## START SELECTED PASSAGE

I love anime and more recently manga too. What else do I need to write here?

5 thoughts on “Five Girls, One Brain – ‘The Quintessential Quintuplets’ Episode 2 Review”

  1. This will hardly come as a surprise to you but I disagree with Scott Pilgrim vs the World being a cinematic abomination. Admittedly, I do not want the style used in that movie to be prolific across movies in general, but I think Scott Pilgrim really made use of the aesthetic and I really love how that movie is put together. Some of the characters and dialogue I am less sold on, but the actual direction and visuals I found delightful.
    Okay, and that had nothing to do with your review of the quintessential quintuplets other than one throw-away comment you made. I was reading this review to see if I should go back and give this show a chance given I didn’t even start episode 1. I’ve come to the conclusion that I really shouldn’t as it just doesn’t seem like something I’m going to have fun with.

## END SELECTED PASSAGE
## START PROVIDED RECORDS

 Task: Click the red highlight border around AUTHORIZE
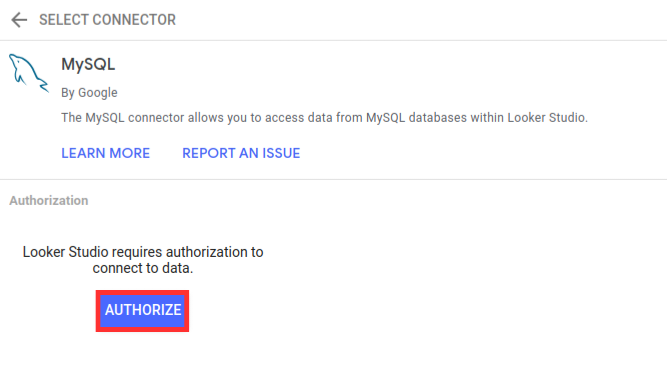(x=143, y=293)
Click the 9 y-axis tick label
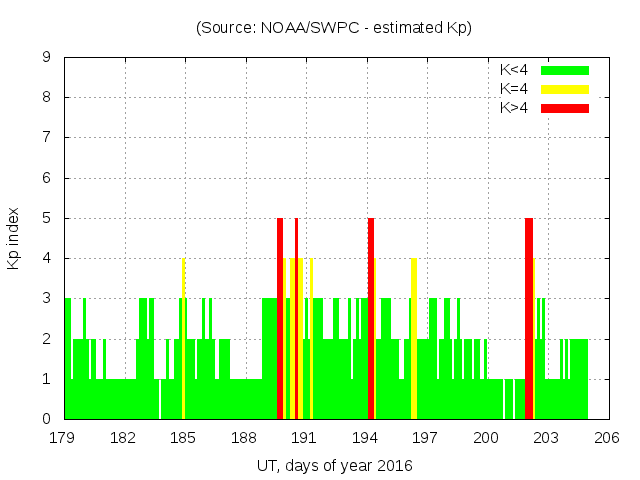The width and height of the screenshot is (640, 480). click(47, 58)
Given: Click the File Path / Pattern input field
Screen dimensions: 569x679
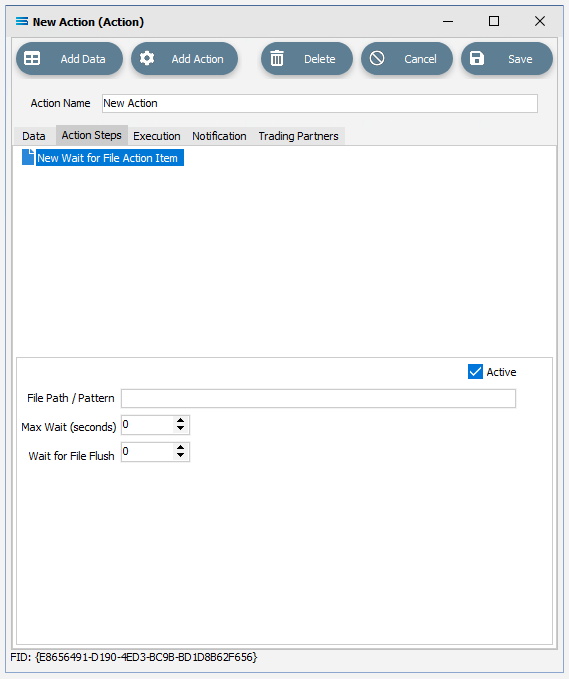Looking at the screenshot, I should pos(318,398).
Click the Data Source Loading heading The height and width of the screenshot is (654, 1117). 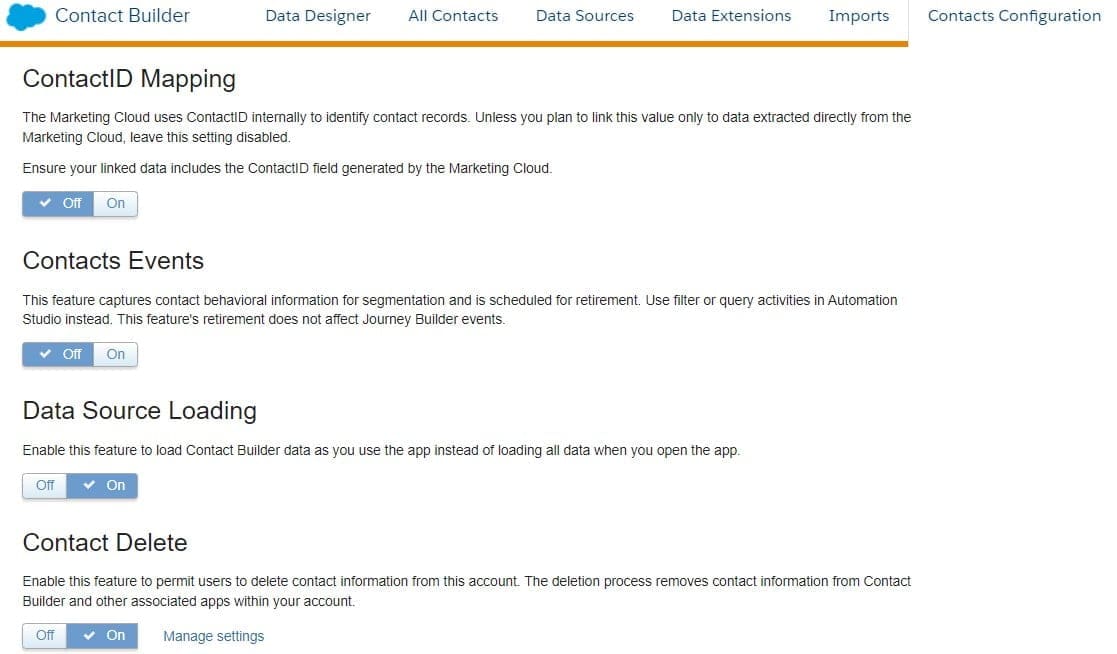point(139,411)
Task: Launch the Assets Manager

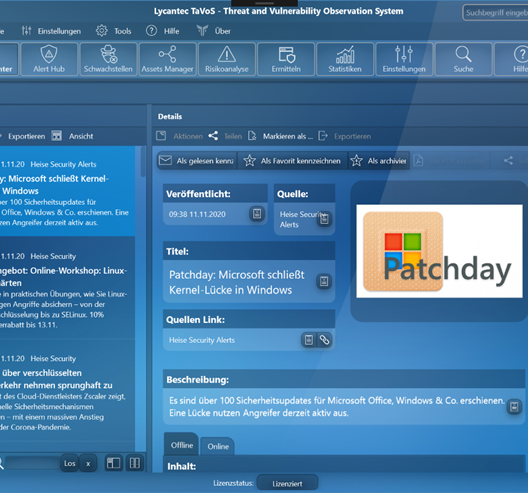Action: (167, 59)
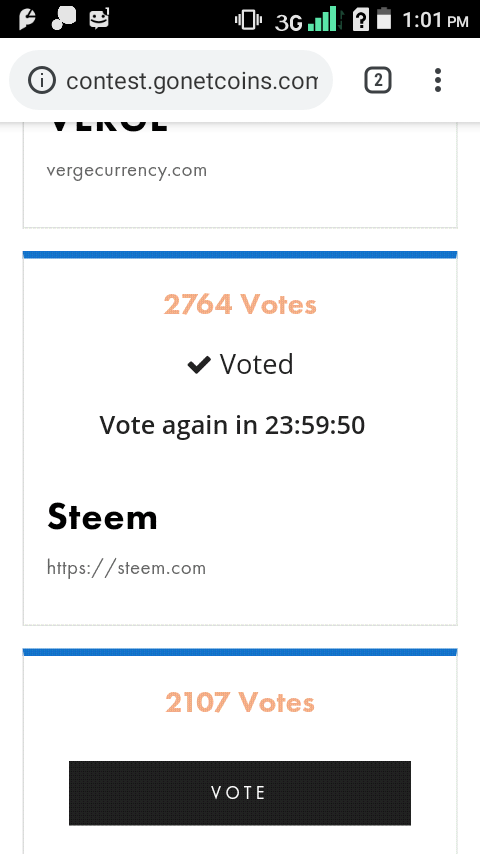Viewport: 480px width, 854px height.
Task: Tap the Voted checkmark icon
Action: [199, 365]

## END PROVIDED RECORDS
## START PROVIDED RECORDS

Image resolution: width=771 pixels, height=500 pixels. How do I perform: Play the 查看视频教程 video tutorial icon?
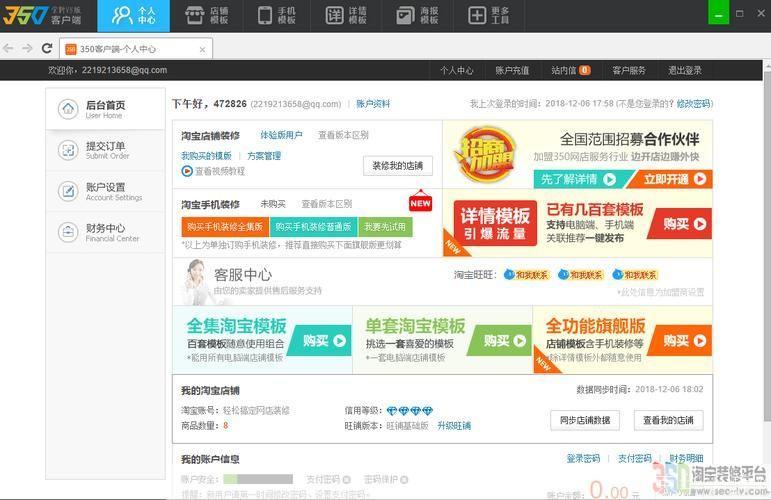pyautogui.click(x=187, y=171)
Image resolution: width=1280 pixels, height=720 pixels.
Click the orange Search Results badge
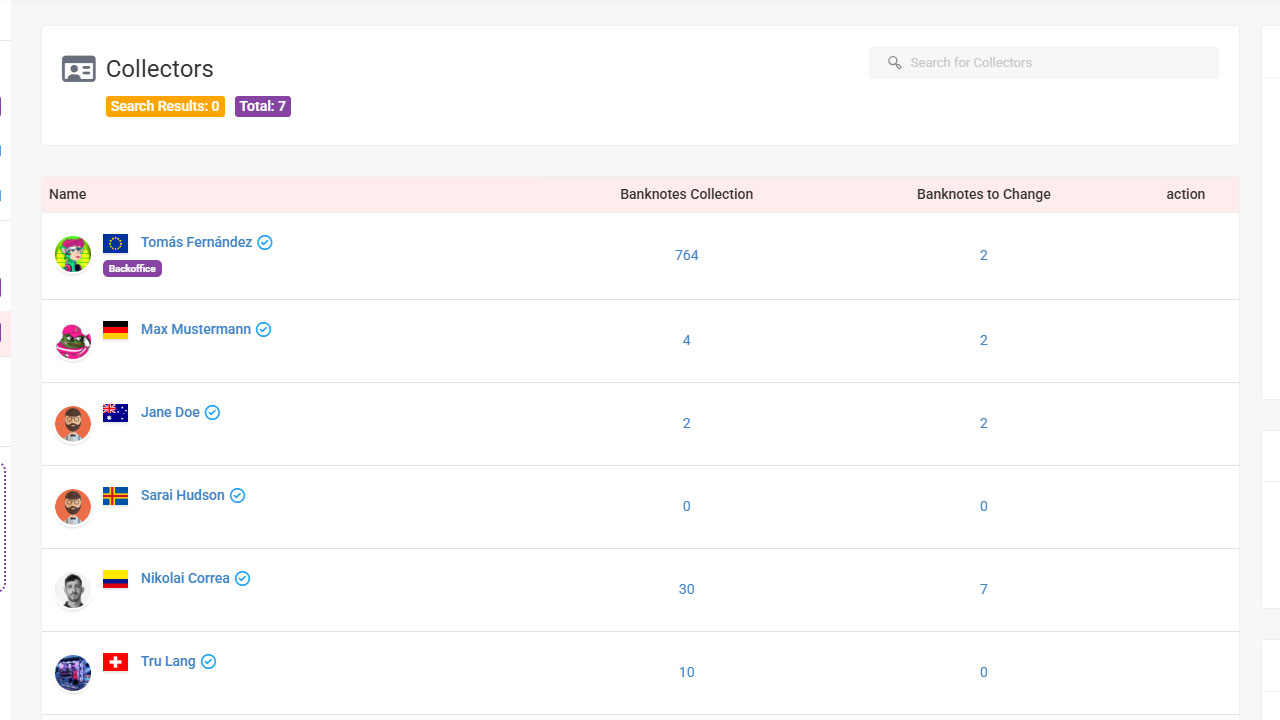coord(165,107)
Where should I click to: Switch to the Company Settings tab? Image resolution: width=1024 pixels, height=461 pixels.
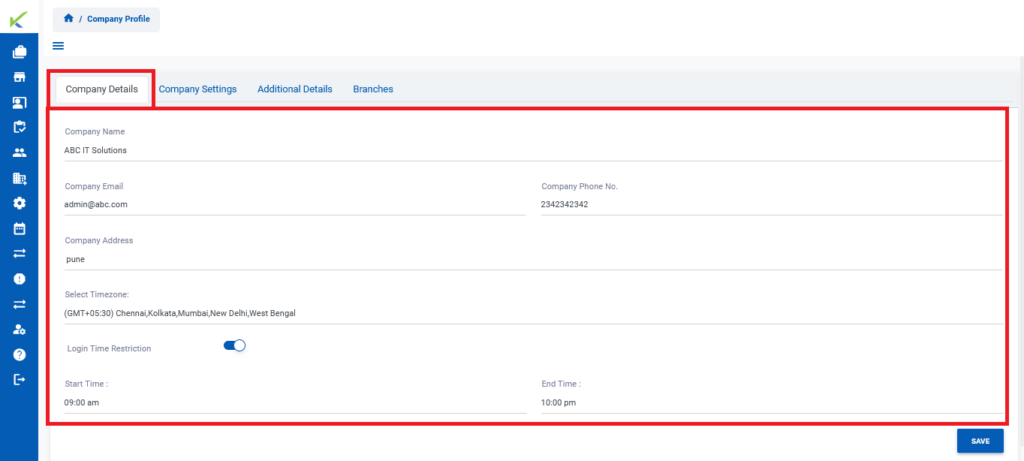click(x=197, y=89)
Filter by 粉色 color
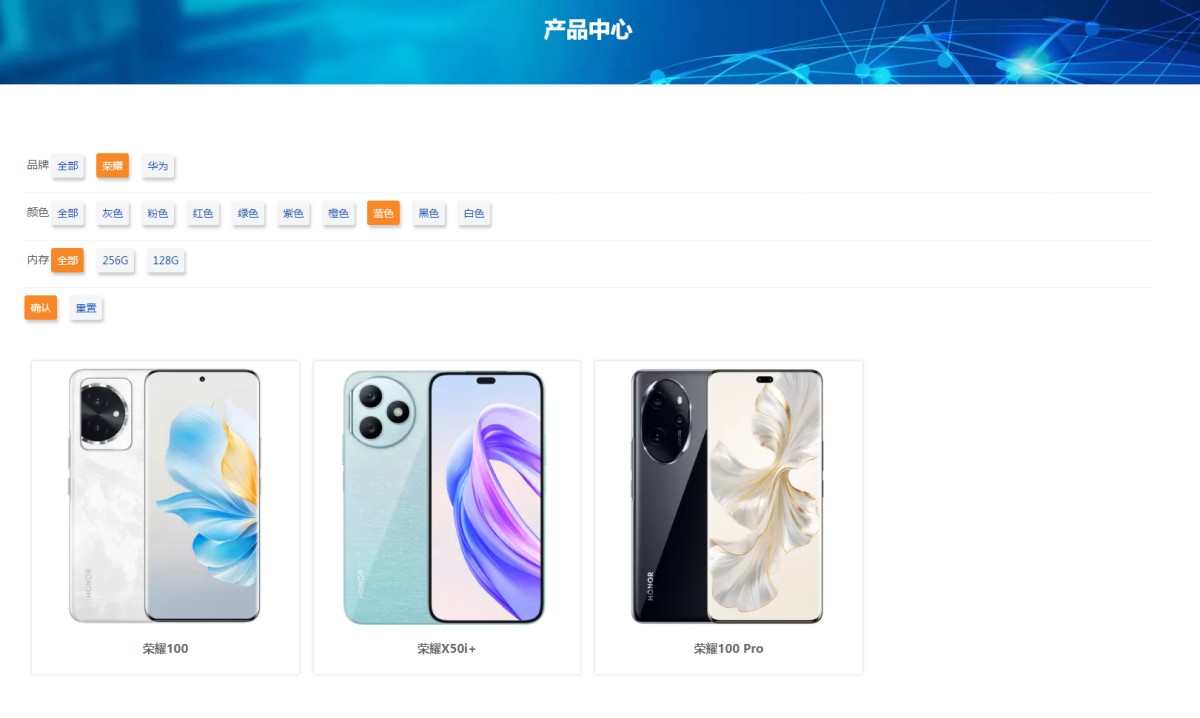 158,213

## END PROVIDED RECORDS

**GIVEN INSTRUCTION 1**
Answer these questions about the blog comment excerpt:
(a) Besides anime, what does the writer say they have come to love more recently?
(b) Which episode number of "The Quintessential Quintuplets" is the review about?
(c) What movie does the commenter disagree was a cinematic abomination?
**GIVEN INSTRUCTION 2**
Find each line in the entries that contains the word "Image", and copy those lines.

**FULL OUTPUT 1**
(a) Manga
(b) Episode 2
(c) Scott Pilgrim vs the World

**FULL OUTPUT 2**
Image resolution: width=771 pixels, height=500 pixels. How do I perform: Play the 查看视频教程 video tutorial icon?
Image resolution: width=1280 pixels, height=720 pixels.
Where should I click to: Switch to the Company Settings tab? Image resolution: width=1024 pixels, height=461 pixels.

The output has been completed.